При таких строго заданных условиях я всегда считала, что у меня веская причина появится хорошо если годам к семидесяти, вместе со старческой пигментацией, ревматизмом, блестящим остроумием и виллой в Авиньоне (где я смогу перепробовать 365 различных сыров). Еще у меня будет любовник, лет на двадцать младше, работающий в полях (не знаю в каких – главное, что в кудрявых и золотистых), и – если повезет – небольшая, но заслуженная слава в науке или философии. А вот поди ж ты: решение – да нет, необходимость сесть за стол и написать о своем детстве, а точнее, о том, как оно за один год расползлось по швам, словно старый свитер, обрушилась на меня значительно раньше, чем я предполагала.
Началось все с банальной бессонницы. Почти год прошел с тех пор, как я обнаружила мертвое тело Ханны. Думала, уже сумела стереть все следы той ночи в своем сознании – примерно как Генри Хиггинс упорными изнурительными тренировками истребил у Элизы Дулитл простонародный акцент.[1]
Я ошибалась.
Конец января – а я снова просыпаюсь посреди ночи. В общаге тихо, на потолке по углам притаились колючие тени. У меня нет никого и ничего, только стопка толстых самодовольных учебников вроде «Введения в астрофизику» и грустный черно-белый Джеймс Дин[2] молча смотрит на меня, приклеенный к двери скотчем. А я смотрю на него сквозь кляксы темноты и вижу в мельчайших подробностях мертвую Ханну Шнайдер.

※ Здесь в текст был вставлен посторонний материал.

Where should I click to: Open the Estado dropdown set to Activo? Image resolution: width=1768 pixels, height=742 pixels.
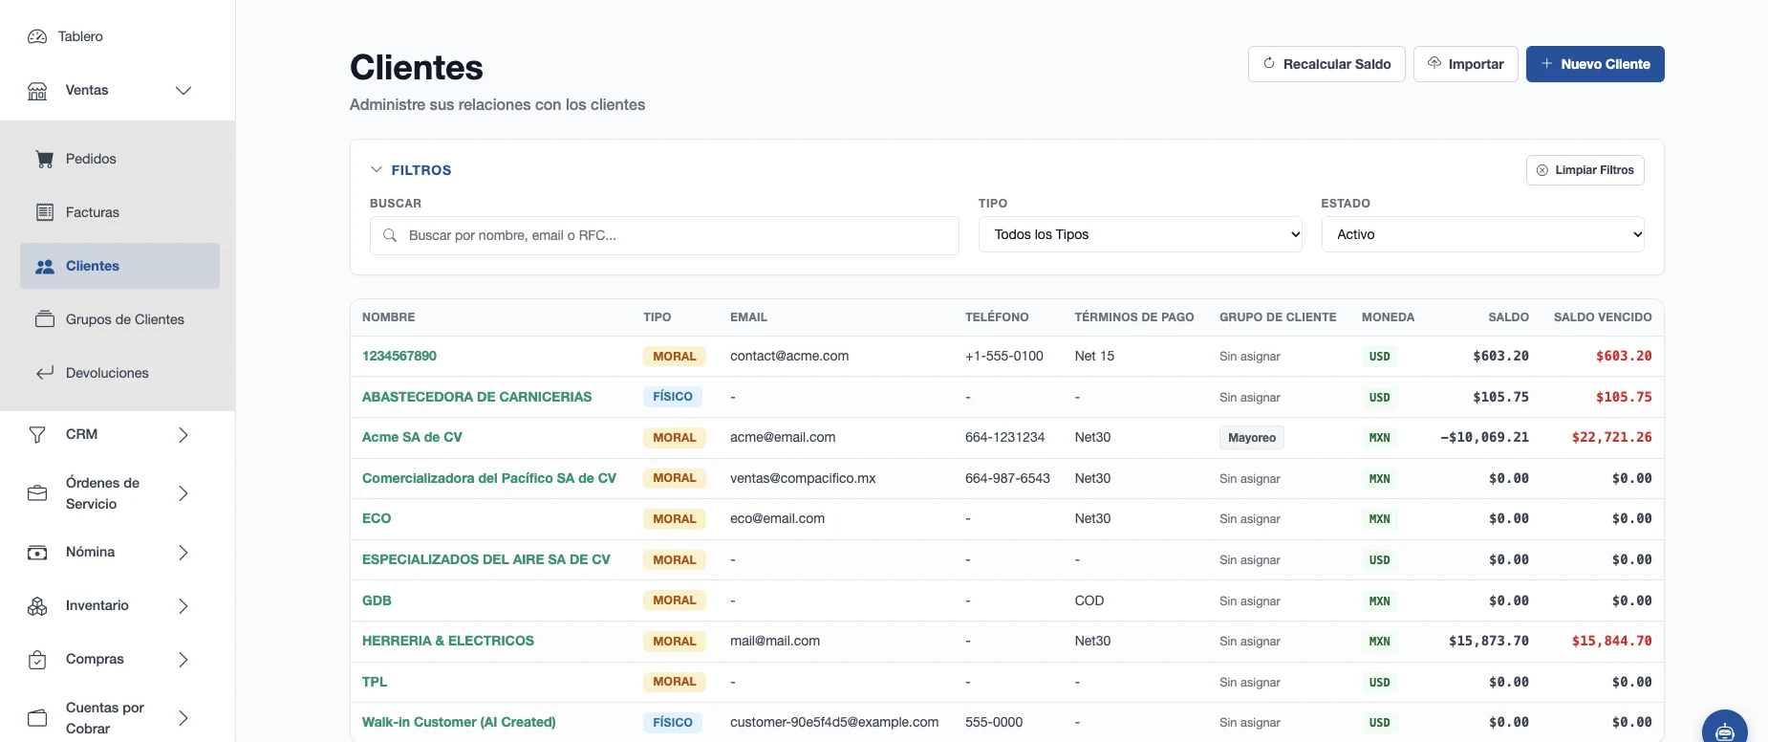coord(1482,234)
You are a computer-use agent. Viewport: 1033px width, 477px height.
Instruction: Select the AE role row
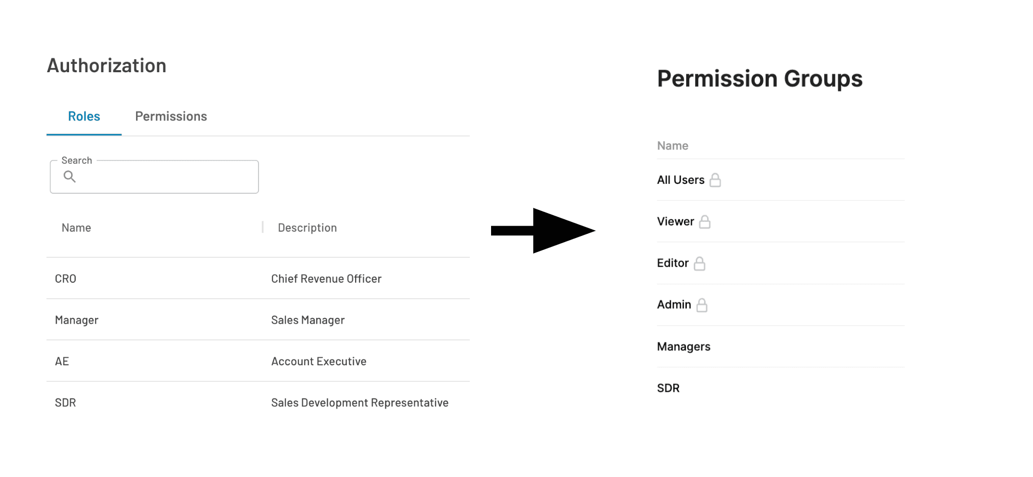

Она висела в метре над землей, на ярко-оранжевом проводе. Язык вывалился изо рта – распухший, вишневого оттенка посудной мочалки. Глаза, похожие на два желудя, или две потускневшие монетки, или черные пуговицы от пальто, какие дети прилепляют на лицо снеговику, ничего не видели. А может, видели все – в том-то и ужас. Дж. Б. Тауэр написал, что в предсмертный миг человек «видит сразу все, что только существовало на свете» (непонятно, правда, откуда он это знал, ведь его «Бренность» написана в расцвете лет). А ее шнурки для ботинок… Про шнурки можно бы написать целый трактат. Они были карминно-красные и завязаны идеально симметрично, двойным узлом.
И все-таки я как неисправимая оптимистка (папа говорил: «Ван Мееры по природе своей идеалисты и приверженцы конструктивного свободомыслия») упрямо надеялась, что бессонница – явление преходящее, как увлечение «камушками-лапушками»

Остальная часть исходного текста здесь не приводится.